[Raw entries]
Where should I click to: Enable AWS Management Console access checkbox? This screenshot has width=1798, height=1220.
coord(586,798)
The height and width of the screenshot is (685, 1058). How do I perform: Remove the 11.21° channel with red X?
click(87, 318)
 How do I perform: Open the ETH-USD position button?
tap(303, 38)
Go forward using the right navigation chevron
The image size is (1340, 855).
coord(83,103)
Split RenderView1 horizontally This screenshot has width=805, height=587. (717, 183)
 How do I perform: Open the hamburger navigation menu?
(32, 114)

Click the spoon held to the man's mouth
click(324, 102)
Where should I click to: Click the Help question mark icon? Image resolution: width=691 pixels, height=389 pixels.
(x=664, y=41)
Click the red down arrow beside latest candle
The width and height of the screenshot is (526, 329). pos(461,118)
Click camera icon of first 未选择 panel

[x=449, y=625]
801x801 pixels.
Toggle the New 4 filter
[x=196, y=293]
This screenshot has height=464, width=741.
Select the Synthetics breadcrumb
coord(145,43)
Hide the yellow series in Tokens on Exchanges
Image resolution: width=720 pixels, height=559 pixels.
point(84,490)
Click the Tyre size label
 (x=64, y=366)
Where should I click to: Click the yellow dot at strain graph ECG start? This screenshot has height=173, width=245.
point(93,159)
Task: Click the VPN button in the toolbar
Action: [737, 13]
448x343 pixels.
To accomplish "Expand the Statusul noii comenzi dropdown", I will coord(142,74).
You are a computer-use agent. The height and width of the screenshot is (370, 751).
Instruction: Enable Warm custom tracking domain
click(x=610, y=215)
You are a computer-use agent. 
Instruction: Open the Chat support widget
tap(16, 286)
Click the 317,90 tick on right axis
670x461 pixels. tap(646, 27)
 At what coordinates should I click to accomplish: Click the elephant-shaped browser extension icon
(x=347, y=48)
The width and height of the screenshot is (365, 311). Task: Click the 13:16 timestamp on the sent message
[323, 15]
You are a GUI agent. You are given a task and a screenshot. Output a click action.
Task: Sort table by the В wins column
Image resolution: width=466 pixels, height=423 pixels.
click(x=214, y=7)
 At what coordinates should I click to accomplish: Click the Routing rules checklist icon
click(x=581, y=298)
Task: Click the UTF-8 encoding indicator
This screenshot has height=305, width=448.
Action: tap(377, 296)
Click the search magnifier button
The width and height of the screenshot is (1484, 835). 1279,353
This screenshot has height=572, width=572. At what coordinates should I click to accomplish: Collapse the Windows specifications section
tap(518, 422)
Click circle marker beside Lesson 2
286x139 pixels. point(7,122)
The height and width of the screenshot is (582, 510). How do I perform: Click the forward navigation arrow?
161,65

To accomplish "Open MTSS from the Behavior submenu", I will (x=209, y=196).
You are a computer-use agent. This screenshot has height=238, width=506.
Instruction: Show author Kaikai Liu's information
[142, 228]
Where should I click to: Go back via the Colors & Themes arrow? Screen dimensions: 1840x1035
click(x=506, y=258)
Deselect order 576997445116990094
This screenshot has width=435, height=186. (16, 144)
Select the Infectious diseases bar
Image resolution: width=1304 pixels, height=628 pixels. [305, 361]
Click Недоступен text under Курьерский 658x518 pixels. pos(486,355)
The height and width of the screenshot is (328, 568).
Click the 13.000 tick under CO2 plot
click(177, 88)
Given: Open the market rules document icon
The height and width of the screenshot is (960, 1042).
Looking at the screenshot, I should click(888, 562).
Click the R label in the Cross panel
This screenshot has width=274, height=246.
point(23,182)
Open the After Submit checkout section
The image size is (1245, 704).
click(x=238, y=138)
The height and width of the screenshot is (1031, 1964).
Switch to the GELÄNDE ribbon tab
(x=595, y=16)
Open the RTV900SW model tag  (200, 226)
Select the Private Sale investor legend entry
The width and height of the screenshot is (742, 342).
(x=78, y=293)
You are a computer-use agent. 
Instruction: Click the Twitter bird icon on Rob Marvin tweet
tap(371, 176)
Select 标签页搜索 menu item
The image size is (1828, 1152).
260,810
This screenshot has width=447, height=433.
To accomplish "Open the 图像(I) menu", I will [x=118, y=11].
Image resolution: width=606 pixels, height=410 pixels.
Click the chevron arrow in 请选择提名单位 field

• **STATED EXERCISE**
Copy every entry above word for word, line by line.

• **WRITTEN REPLY**
Where should I click to: Enable AWS Management Console access checkbox? This screenshot has width=1798, height=1220.
coord(586,798)
The height and width of the screenshot is (685, 1058). How do I perform: Remove the 11.21° channel with red X?
click(87, 318)
 How do I perform: Open the ETH-USD position button?
tap(303, 38)
Go forward using the right navigation chevron
The image size is (1340, 855).
coord(83,103)
Split RenderView1 horizontally This screenshot has width=805, height=587. (717, 183)
 How do I perform: Open the hamburger navigation menu?
(32, 114)

Click the spoon held to the man's mouth
click(324, 102)
Where should I click to: Click the Help question mark icon? Image resolution: width=691 pixels, height=389 pixels.
(x=664, y=41)
Click the red down arrow beside latest candle
The width and height of the screenshot is (526, 329). pos(461,118)
Click camera icon of first 未选择 panel

[x=449, y=625]
801x801 pixels.
Toggle the New 4 filter
[x=196, y=293]
This screenshot has height=464, width=741.
Select the Synthetics breadcrumb
coord(145,43)
Hide the yellow series in Tokens on Exchanges
Image resolution: width=720 pixels, height=559 pixels.
point(84,490)
Click the Tyre size label
 (x=64, y=366)
Where should I click to: Click the yellow dot at strain graph ECG start? This screenshot has height=173, width=245.
point(93,159)
Task: Click the VPN button in the toolbar
Action: [737, 13]
448x343 pixels.
To accomplish "Expand the Statusul noii comenzi dropdown", I will coord(142,74).
You are a computer-use agent. The height and width of the screenshot is (370, 751).
Instruction: Enable Warm custom tracking domain
click(x=610, y=215)
You are a computer-use agent. 
Instruction: Open the Chat support widget
tap(16, 286)
Click the 317,90 tick on right axis
670x461 pixels. tap(646, 27)
 At what coordinates should I click to accomplish: Click the elephant-shaped browser extension icon
(x=347, y=48)
The width and height of the screenshot is (365, 311). Task: Click the 13:16 timestamp on the sent message
[323, 15]
You are a GUI agent. You are given a task and a screenshot. Output a click action.
Task: Sort table by the В wins column
Image resolution: width=466 pixels, height=423 pixels.
click(x=214, y=7)
 At what coordinates should I click to accomplish: Click the Routing rules checklist icon
click(x=581, y=298)
Task: Click the UTF-8 encoding indicator
This screenshot has height=305, width=448.
Action: tap(377, 296)
Click the search magnifier button
The width and height of the screenshot is (1484, 835). 1279,353
This screenshot has height=572, width=572. At what coordinates should I click to accomplish: Collapse the Windows specifications section
tap(518, 422)
Click circle marker beside Lesson 2
286x139 pixels. point(7,122)
The height and width of the screenshot is (582, 510). How do I perform: Click the forward navigation arrow?
161,65

To accomplish "Open MTSS from the Behavior submenu", I will (x=209, y=196).
You are a computer-use agent. This screenshot has height=238, width=506.
Instruction: Show author Kaikai Liu's information
[142, 228]
Where should I click to: Go back via the Colors & Themes arrow? Screen dimensions: 1840x1035
click(x=506, y=258)
Deselect order 576997445116990094
This screenshot has width=435, height=186. (16, 144)
Select the Infectious diseases bar
Image resolution: width=1304 pixels, height=628 pixels. [305, 361]
Click Недоступен text under Курьерский 658x518 pixels. pos(486,355)
The height and width of the screenshot is (328, 568).
Click the 13.000 tick under CO2 plot
click(177, 88)
Given: Open the market rules document icon
The height and width of the screenshot is (960, 1042).
Looking at the screenshot, I should click(888, 562).
Click the R label in the Cross panel
This screenshot has width=274, height=246.
point(23,182)
Open the After Submit checkout section
The image size is (1245, 704).
click(x=238, y=138)
The height and width of the screenshot is (1031, 1964).
Switch to the GELÄNDE ribbon tab
(x=595, y=16)
Open the RTV900SW model tag  (200, 226)
Select the Private Sale investor legend entry
The width and height of the screenshot is (742, 342).
(x=78, y=293)
You are a computer-use agent. 
Instruction: Click the Twitter bird icon on Rob Marvin tweet
tap(371, 176)
Select 标签页搜索 menu item
The image size is (1828, 1152).
260,810
This screenshot has width=447, height=433.
To accomplish "Open the 图像(I) menu", I will [x=118, y=11].
Image resolution: width=606 pixels, height=410 pixels.
Click the chevron arrow in 请选择提名单位 field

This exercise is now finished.